The US action also comes amidst a brewing trade fight between Washington and Beijing after the Trump administration announced tariffs on $50 billion worth of Chinese goods coming into the US, as well as planned tariffs on an additional $100 billion worth of Chinese goods.
The U.S. and British governments are telling companies to steer clear of Chinese smartphone maker ZTE.
In addition to the monetary penalties, ZTEagreed to perform audits and to make truthful disclosures to federal investigators for the seven year probationary period.
The ramifications could go even further because seemingly the EAR applies to re-exports as well, so any other company using US IP would in theory be blocked from selling to ZTE.
ZTE halted trading of its shares in Hong Kong and Shenzhen on Tuesday following the announcement of the United States ban. It's also said that ZTE kept on numerous employees that had been involved with violating the law.
Later admissions indicate that the reported actions never took place and that all of the employees, except for one, earned their bonuses.
According to the press release, this denial order against ZTE is a regulatory action and has nothing to do with the ongoing trade war between the U.S.A and China.
Separately, the United Kingdom has also warned United Kingdom telecom companies to not use ZTE equipment and services, on security grounds.
The Chinese Commerce Ministry said today it hoped Washington would treat ZTE Corp. fairly after US authorities concluded it paid bonuses to employees involved in a scheme to ship equipment to North Korea and Iran instead of disciplining them as it promised in 2017.
The US government has imposed a seven-year export ban on ZTE for repeated violation of trade laws.

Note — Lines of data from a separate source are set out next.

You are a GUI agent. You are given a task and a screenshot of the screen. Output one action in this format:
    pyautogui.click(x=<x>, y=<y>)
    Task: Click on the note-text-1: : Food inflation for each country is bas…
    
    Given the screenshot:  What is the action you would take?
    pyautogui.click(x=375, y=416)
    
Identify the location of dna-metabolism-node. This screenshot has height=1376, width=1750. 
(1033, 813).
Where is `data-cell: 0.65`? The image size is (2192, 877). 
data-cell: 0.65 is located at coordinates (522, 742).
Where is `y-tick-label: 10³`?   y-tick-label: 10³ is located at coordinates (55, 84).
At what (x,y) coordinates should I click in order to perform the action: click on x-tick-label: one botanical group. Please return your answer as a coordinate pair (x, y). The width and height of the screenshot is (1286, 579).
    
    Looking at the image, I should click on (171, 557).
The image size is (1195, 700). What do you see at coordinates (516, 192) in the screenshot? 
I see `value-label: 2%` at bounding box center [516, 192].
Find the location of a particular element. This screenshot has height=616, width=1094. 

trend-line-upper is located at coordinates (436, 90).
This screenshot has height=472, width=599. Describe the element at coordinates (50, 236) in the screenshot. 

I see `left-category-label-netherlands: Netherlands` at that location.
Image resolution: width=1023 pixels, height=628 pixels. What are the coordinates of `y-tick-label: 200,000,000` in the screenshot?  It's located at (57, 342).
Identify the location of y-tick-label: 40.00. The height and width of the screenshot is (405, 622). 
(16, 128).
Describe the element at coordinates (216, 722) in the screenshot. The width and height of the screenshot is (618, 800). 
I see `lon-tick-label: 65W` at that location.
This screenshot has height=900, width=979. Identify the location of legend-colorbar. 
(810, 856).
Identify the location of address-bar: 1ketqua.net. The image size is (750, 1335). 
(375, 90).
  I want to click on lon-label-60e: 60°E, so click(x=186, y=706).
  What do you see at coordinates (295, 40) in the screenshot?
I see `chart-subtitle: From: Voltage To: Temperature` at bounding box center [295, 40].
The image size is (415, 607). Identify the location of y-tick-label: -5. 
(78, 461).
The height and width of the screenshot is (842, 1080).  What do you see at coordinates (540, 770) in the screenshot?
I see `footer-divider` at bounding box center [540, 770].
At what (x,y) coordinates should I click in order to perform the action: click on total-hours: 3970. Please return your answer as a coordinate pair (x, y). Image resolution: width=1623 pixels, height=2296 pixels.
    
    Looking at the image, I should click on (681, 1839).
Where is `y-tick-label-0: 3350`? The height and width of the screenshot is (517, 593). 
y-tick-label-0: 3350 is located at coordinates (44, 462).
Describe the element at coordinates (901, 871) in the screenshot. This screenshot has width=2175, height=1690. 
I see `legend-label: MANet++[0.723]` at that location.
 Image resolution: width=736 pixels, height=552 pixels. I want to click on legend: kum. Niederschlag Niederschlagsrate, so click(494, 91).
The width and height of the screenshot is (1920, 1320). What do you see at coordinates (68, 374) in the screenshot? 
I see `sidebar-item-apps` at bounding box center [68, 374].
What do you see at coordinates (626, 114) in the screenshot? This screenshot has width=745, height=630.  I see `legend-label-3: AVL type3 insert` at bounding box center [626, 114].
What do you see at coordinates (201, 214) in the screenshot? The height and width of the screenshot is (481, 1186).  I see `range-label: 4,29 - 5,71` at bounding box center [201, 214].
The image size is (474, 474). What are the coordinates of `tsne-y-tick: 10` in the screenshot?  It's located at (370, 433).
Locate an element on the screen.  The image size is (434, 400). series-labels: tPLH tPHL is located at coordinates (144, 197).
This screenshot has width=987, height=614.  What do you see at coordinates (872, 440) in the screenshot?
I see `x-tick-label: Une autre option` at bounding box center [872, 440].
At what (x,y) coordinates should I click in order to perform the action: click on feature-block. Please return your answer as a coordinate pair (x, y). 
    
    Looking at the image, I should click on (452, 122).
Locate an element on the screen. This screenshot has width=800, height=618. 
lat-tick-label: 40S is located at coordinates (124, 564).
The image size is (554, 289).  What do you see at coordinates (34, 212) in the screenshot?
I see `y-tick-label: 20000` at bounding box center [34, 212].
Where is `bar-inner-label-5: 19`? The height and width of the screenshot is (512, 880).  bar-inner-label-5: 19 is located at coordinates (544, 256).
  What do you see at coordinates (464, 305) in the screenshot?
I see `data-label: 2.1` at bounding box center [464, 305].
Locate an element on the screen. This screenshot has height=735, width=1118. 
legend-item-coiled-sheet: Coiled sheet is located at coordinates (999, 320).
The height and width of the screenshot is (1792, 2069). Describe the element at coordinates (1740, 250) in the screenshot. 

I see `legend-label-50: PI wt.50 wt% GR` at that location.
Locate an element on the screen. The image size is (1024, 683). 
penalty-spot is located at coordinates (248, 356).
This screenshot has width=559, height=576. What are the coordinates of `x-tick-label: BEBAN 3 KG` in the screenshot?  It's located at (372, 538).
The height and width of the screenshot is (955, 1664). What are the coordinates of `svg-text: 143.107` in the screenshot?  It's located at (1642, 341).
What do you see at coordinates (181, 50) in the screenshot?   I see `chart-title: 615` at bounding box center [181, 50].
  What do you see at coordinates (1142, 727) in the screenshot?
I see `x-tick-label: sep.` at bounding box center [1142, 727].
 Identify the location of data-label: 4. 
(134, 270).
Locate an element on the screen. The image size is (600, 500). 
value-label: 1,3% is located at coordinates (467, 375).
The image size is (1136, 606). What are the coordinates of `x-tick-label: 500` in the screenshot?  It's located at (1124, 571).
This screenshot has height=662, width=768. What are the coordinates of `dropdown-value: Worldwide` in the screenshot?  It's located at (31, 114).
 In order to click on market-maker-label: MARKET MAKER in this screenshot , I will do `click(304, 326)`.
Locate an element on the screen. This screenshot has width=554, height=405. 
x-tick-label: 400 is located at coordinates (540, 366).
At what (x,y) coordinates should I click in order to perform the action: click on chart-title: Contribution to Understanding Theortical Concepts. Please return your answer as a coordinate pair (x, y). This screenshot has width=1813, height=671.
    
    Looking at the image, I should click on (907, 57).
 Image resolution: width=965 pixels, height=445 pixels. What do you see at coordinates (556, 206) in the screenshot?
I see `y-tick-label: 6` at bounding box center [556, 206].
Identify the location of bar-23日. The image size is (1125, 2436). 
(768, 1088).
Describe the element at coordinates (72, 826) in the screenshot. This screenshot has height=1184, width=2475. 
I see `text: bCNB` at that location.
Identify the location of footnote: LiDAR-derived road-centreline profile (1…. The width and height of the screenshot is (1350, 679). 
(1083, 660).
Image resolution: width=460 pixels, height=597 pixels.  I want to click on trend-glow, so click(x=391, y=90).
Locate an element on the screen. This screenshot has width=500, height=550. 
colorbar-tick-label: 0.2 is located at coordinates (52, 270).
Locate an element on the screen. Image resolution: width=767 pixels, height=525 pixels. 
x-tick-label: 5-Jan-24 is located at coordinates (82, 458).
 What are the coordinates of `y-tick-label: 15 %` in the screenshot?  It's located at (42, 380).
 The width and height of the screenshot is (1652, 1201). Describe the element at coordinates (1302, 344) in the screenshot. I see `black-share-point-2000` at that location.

In response, the DoC says it will opt to implement the export ban, meaning ZTE and its subsidiaries are cut off from getting hardware and software from American manufacturers. ZTE may have to either buy from a competitor or get chips from a Taiwanese company whose products generally lag those of its US rival's in performance.
Douglas Jacobson, an exports control lawyer who represents suppliers to ZTE, called the ban highly unusual and said it would severely affect the company.